We have also asked WAE this question. Unfortunately, we have not yet received an answer yet. What is known is that it has recently been difficult to procure the necessary components for a charger that is very similar in structure to a Formula E battery. This was the reason for postponing the introduction of the Attack Charge a year ago. It is quite possible that delivery problems are still a reason. Nevertheless, it should be possible for a manufacturer of an FIA World Championship to build eleven batteries within twelve months, if you consider how many batteries for various applications are produced every day around the globe. We can only speculate at this point, however, as long as WAE does not comment.
3. Attack Charge unlikely to be introduced in Mexico
Another question is: will we have enough fast-chargers available for the start of the season in 75 days? Especially as a DS battery has burnt down, damaging even another charger. Regardless of this, it is unrealistic from our point of view to have the new Attack Charge at the season opener in Mexico on 13 January. The reason is obvious: the teams have not been able to test it once in normal operation.
There will probably not be another testing opportunity before the start of the season, as all the equipment is to be shipped promptly. By the way, all the batteries are currently being checked at WAE in England.
It is unlikely that an FIA World Championship will take the risk of introducing a completely new technology at its opening race, where the whole world is watching. One possibility would be to try out the Attack Charge in a Free Practice session at the double-header in Diriyah at the end of January and - if all went well - introduce it in one of the two races.
4. Jaguar enters the 2024 season as favourites
From a sporting point of view, Valencia is notoriously unrepresentative of the upcoming Formula E season. Especially as there were hardly any qualifying laps with maximum power to be seen last week. Nevertheless, it can be said that manufacturer champion Jaguar is the favourite going into the new championship. Already on Tuesday, Mitch Evans set the fastest lap time with 350 kW. And in race mode, too, the two factory drivers ended up in first and third place, with newcomer Nick Cassidy just under a tenth of a second quicker than team-mate Evans.
Fourth place also went to Robin Frijns in the customer Jaguar of team champion Envision. The "big cat" will definitely be a big gun in 2024. But Porsche was also on a par with its works team as well as customer team Andretti. Norman Nato and Pascal Wehrlein were just over a tenth of a second off the pace. In addition, the German manufacturer collected more test kilometres than the two Jaguar teams and feels "much stronger than last year".
One of Valencia's losers is Mahindra.
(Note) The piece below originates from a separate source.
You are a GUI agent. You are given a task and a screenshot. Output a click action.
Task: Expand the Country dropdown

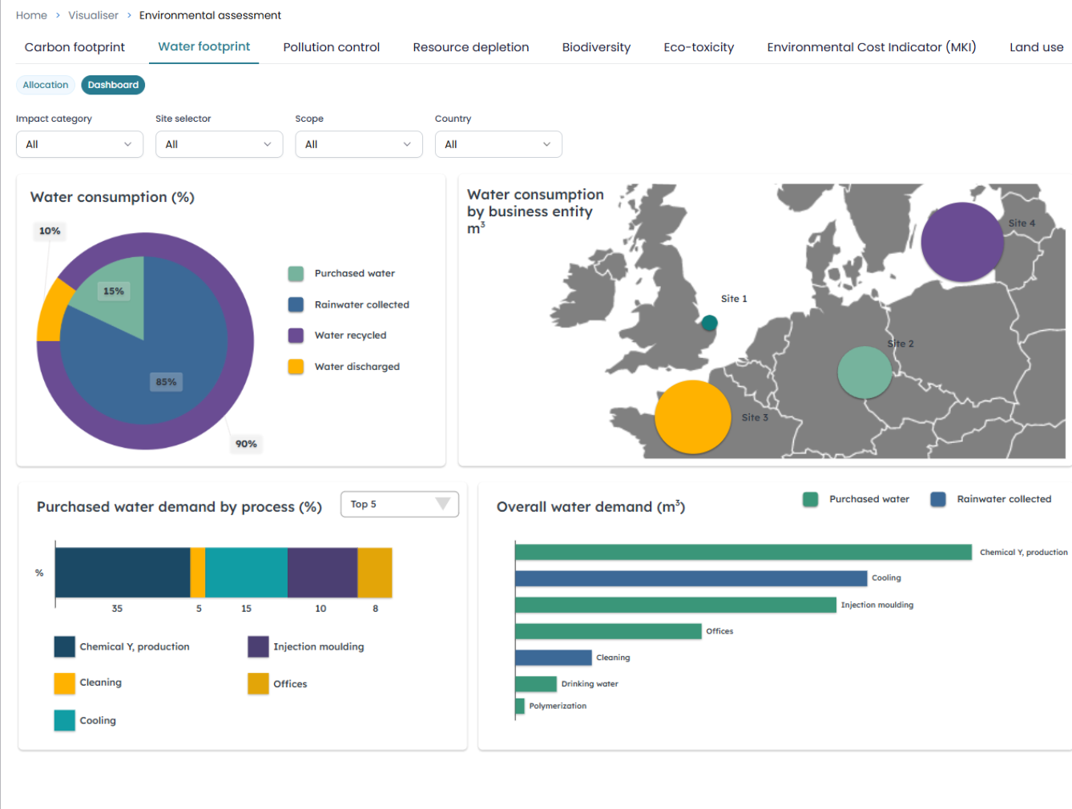pos(498,144)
The team was only able to run one car after the fire and thus collected relatively little test data. Both new riders therefore found it difficult to settle in. In addition, ERT (formerly Nio 333) had a frustrating week. Sergio Sette Camara and Dan Ticktum were repeatedly stopped by technical problems and together completed just 374 laps. Even on one quick lap the ERT drivers were clearly the slowest. Where exactly the problems stemmed from can hardly be judged from the outside. Apart from a new name, nothing has really changed in the team or on the car since the season finale in London.